Coach Donnelly blew the whistle. "Gojo, hustle with the hustle next time!"

"Yessir," Kai said, and hustled at a speed legally classified as amble.

Ava hummed. "You are going to slip in public sooner or later."

"That's a later problem."

She didn't disagree. She just filed the prediction away for when it would be most annoying.

After School: Acquisition of a Secret Base (Speedrun)

He cut right after the final bell and let the city swallow him. East River wind. Gull cries. The taste of salt, diesel, hot dog stands. He checked alleyways with quick looks that weren't quite Six Eyes and weren't quite normal sight, a sort of sensing the way you sense a curb even before you see it.

He found the warehouse an hour later—corrugated metal, big doors, a dozen broken windows like a grin missing teeth. A fenced lot beside it opened onto a sloped concrete apron that kissed the water. It had a view of a rusted barge that had decided retirement suited it.

"Surveillance?" he asked.

"Blind zones," Ava said. "No cameras in line of sight. Minimal foot traffic.
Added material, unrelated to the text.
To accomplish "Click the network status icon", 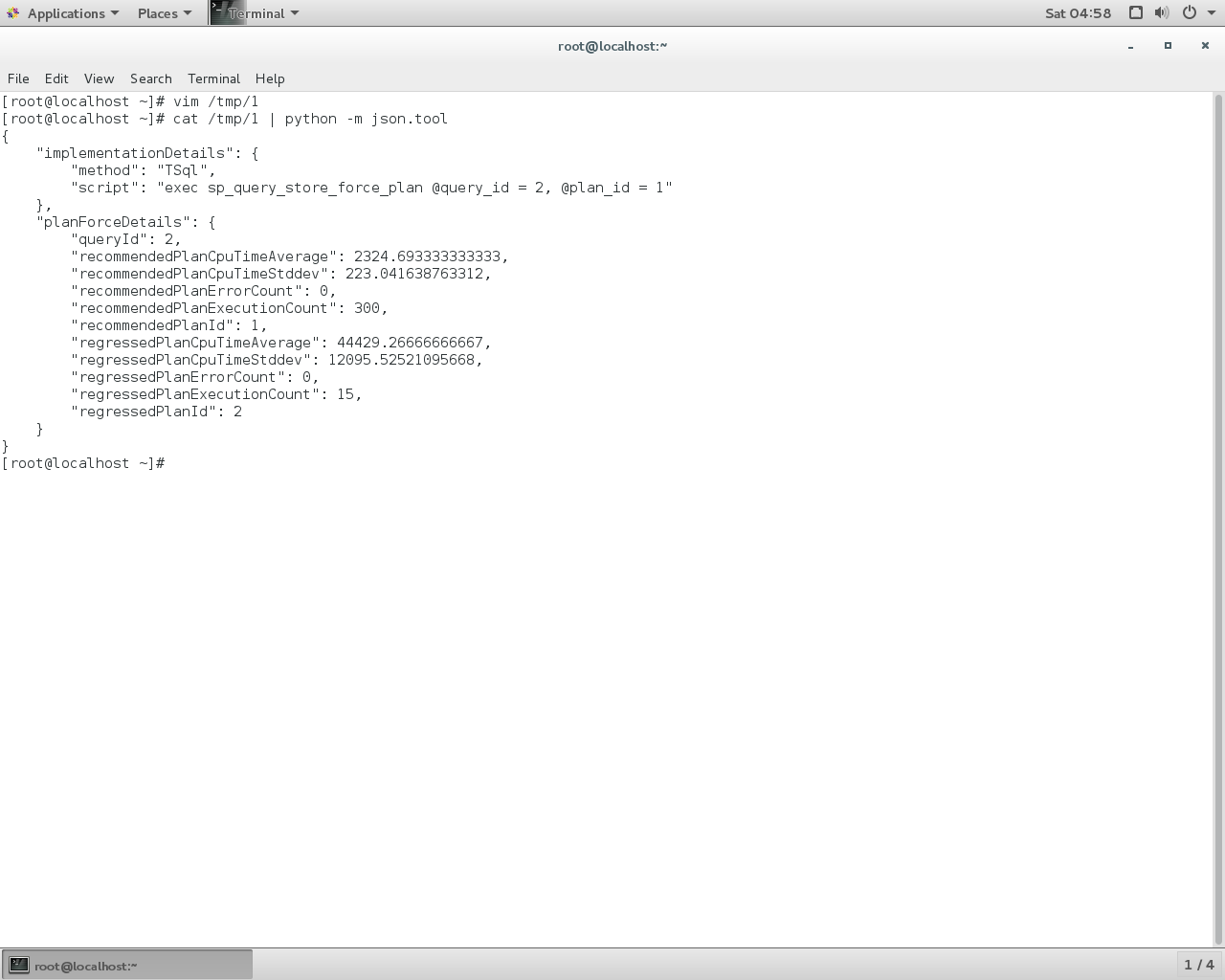I will 1135,13.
Acoustics are… echoey."

"I like echoey," he said, and shouldered through a door whose lock had opinions but no structural integrity.

Inside: dust, beams, birds that were either sleeping or judging him, and a grid of sunlight stripes on the floor.

"Welcome," he said, arms out. "Home gym."

"You have no weights," Ava said.

He held up his fists. "I brought two."

"Tragic."

He laughed and dropped his backpack. The echo made it sound like someone else was laughing with him. That felt good.

Training: Three Tracks and One Idiot Track One: Cursed Energy Flow

"Breathing," Ava said. "Cadence. Fill, hold, move."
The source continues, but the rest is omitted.